- **Task to complete**
Beginning with the line that holds "Tout refuser (841, 2428)", write out each line exactly as it stands until the end of the data, and include no pictures.
━━ Exercise material
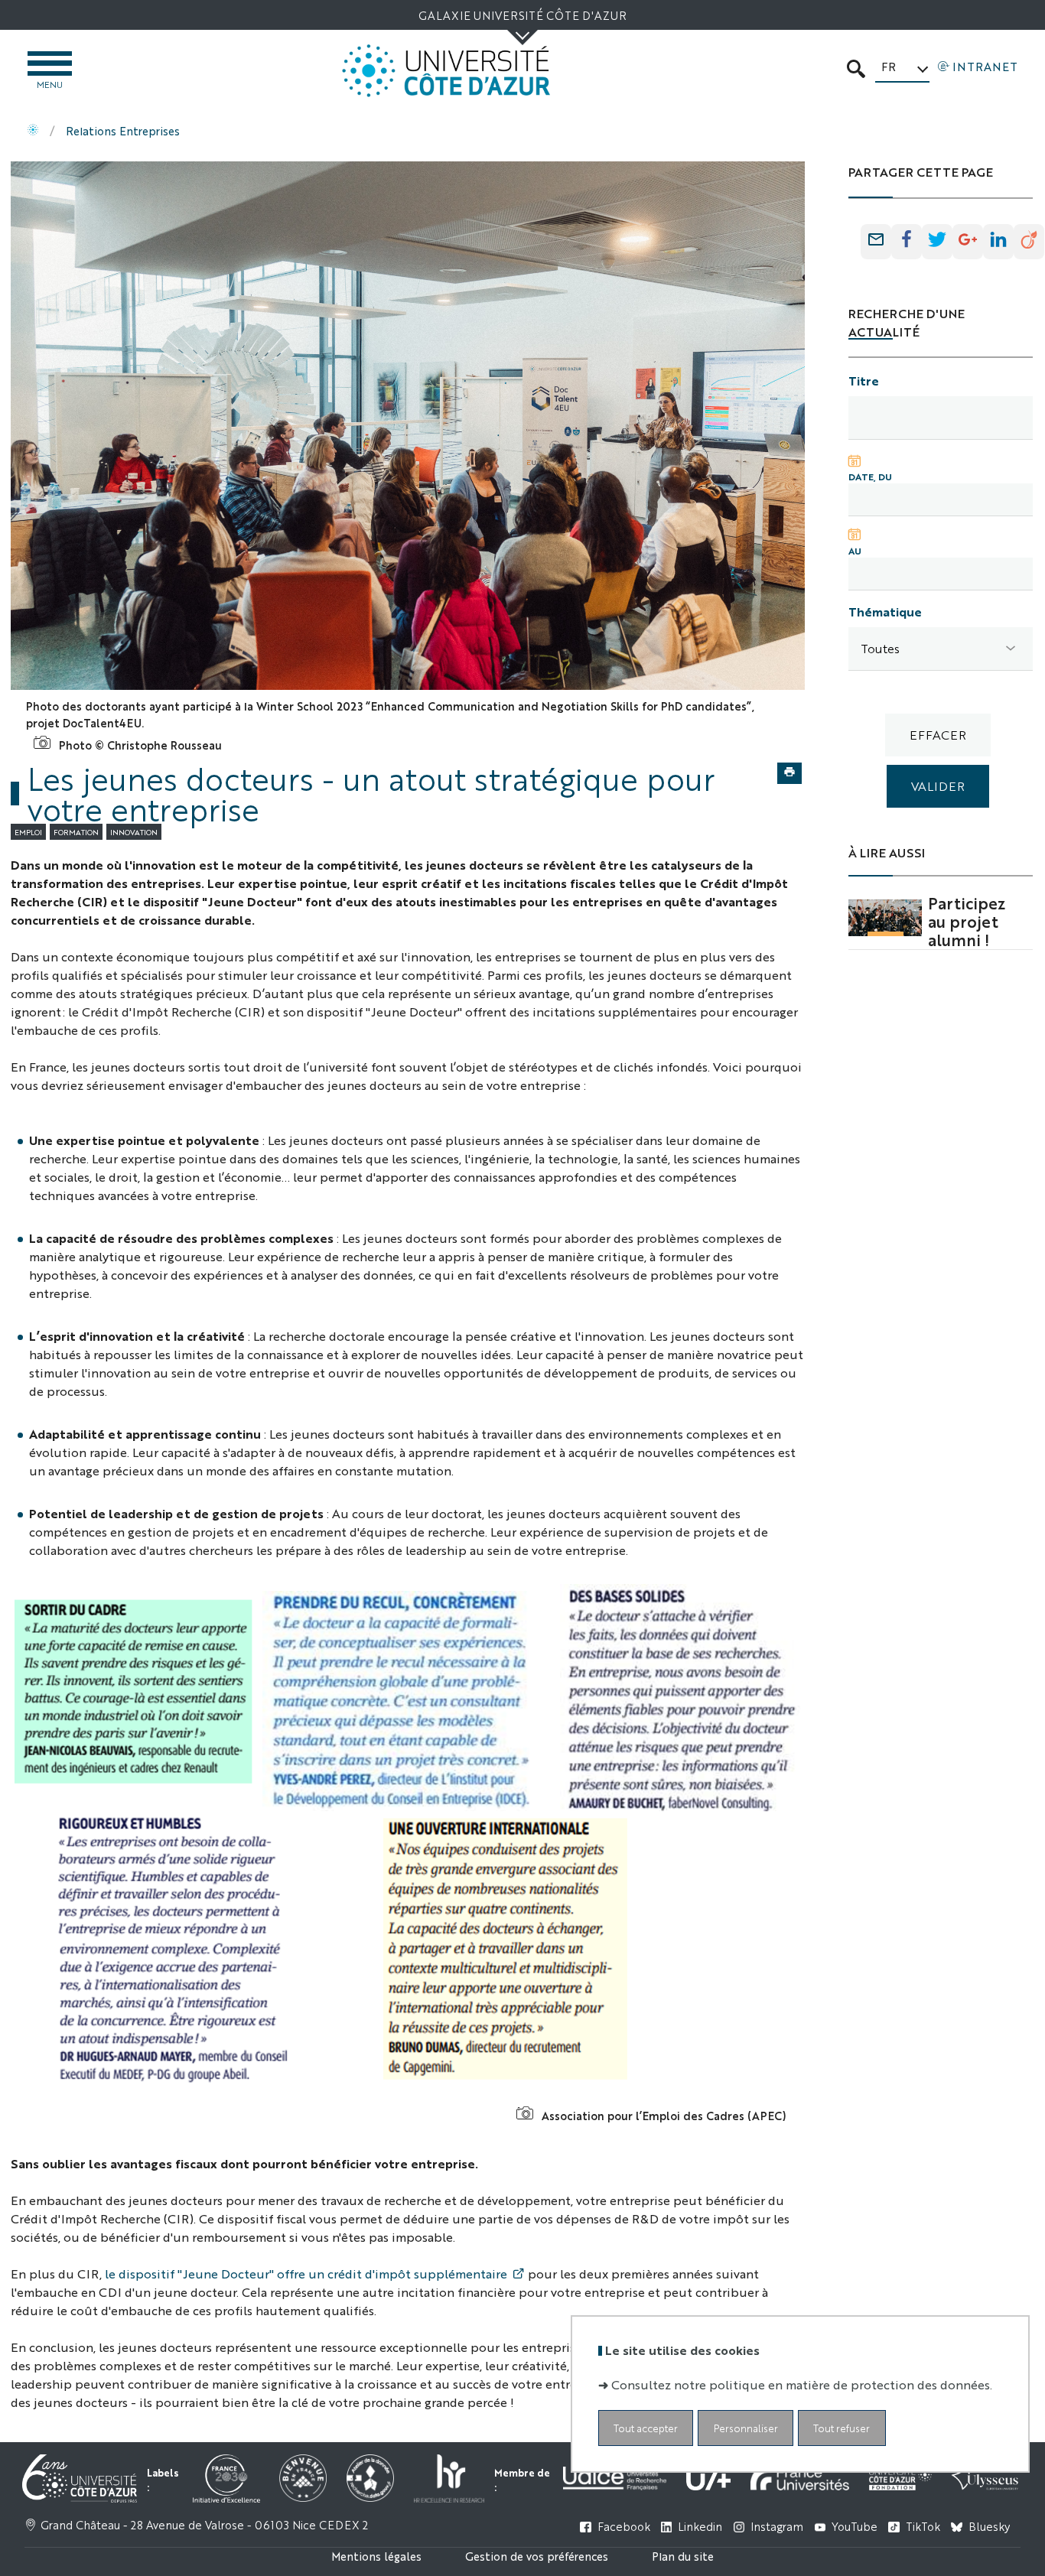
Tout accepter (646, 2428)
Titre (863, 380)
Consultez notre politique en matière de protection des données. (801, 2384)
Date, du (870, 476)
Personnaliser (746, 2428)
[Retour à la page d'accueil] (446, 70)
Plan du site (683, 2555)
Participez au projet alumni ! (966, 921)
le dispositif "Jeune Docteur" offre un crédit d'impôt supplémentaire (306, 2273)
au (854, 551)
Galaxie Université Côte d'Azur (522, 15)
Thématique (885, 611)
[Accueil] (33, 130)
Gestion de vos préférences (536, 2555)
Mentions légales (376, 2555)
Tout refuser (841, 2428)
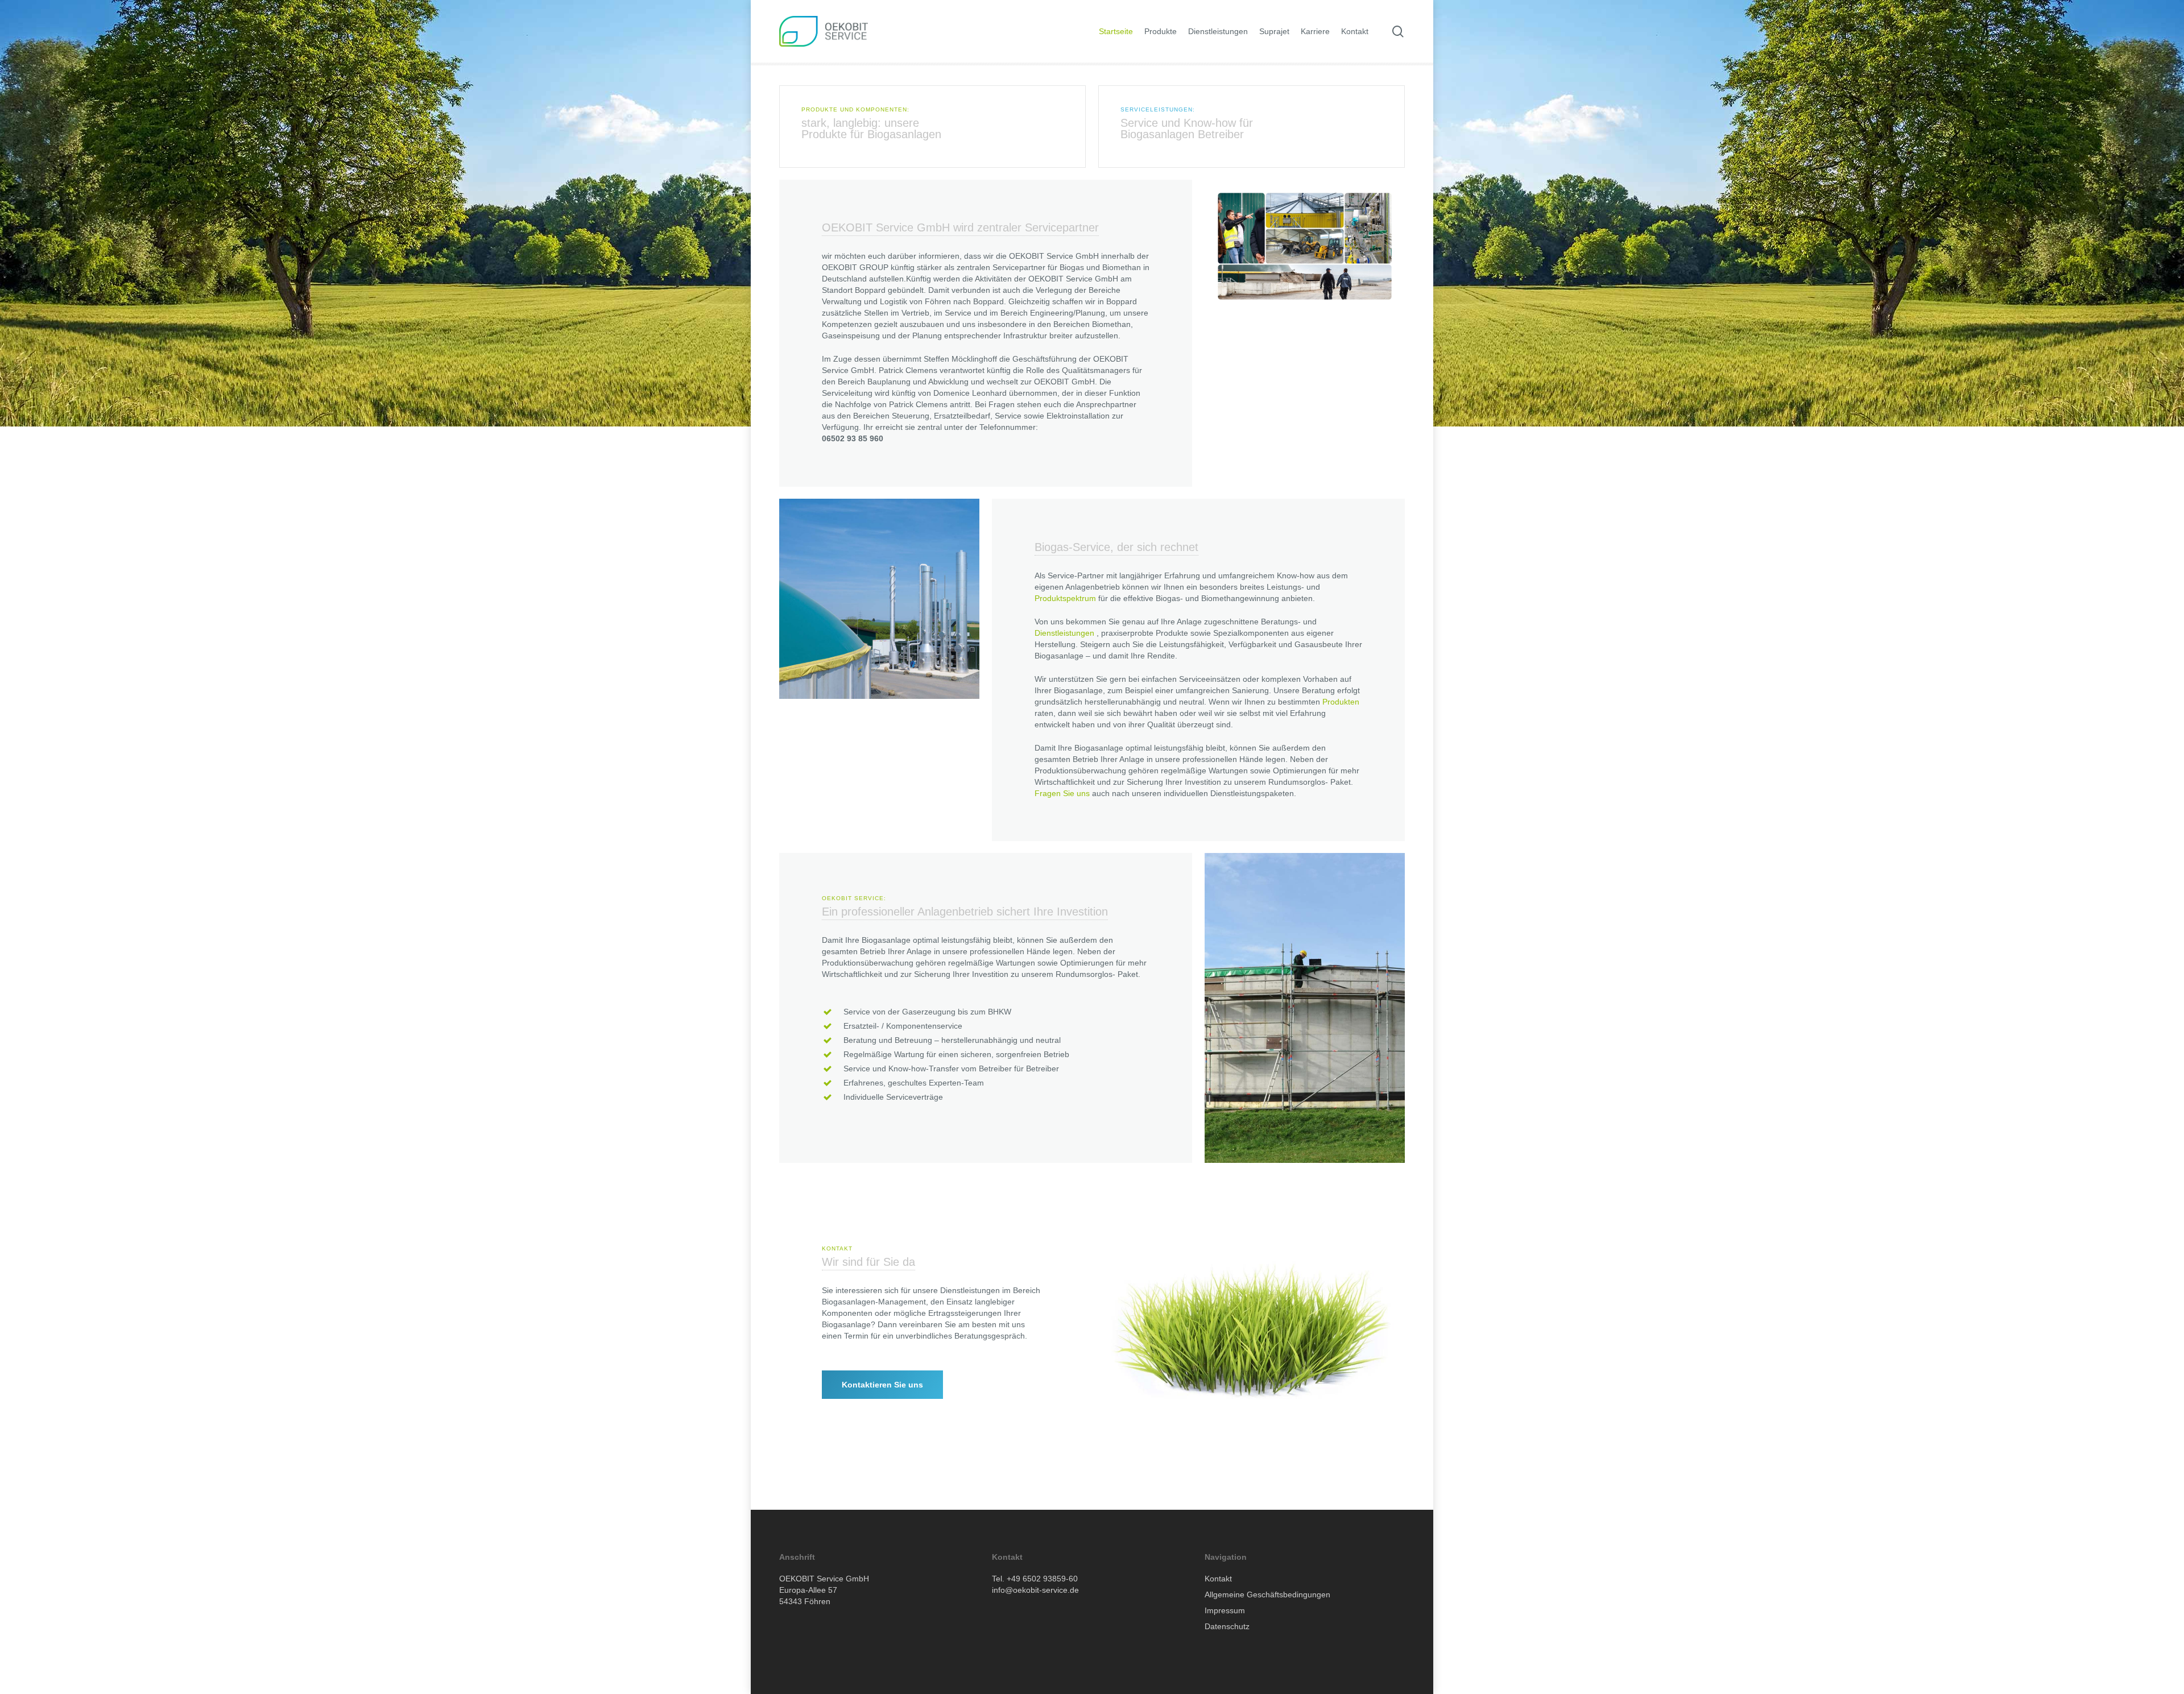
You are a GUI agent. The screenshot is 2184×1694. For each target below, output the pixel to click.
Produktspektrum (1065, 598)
━━━━
- **Worked solution**
Tout refuser (841, 2428)
You are a GUI agent. The screenshot is 2184×1694. For each target below, output the pixel to click.
Produktspektrum (1065, 598)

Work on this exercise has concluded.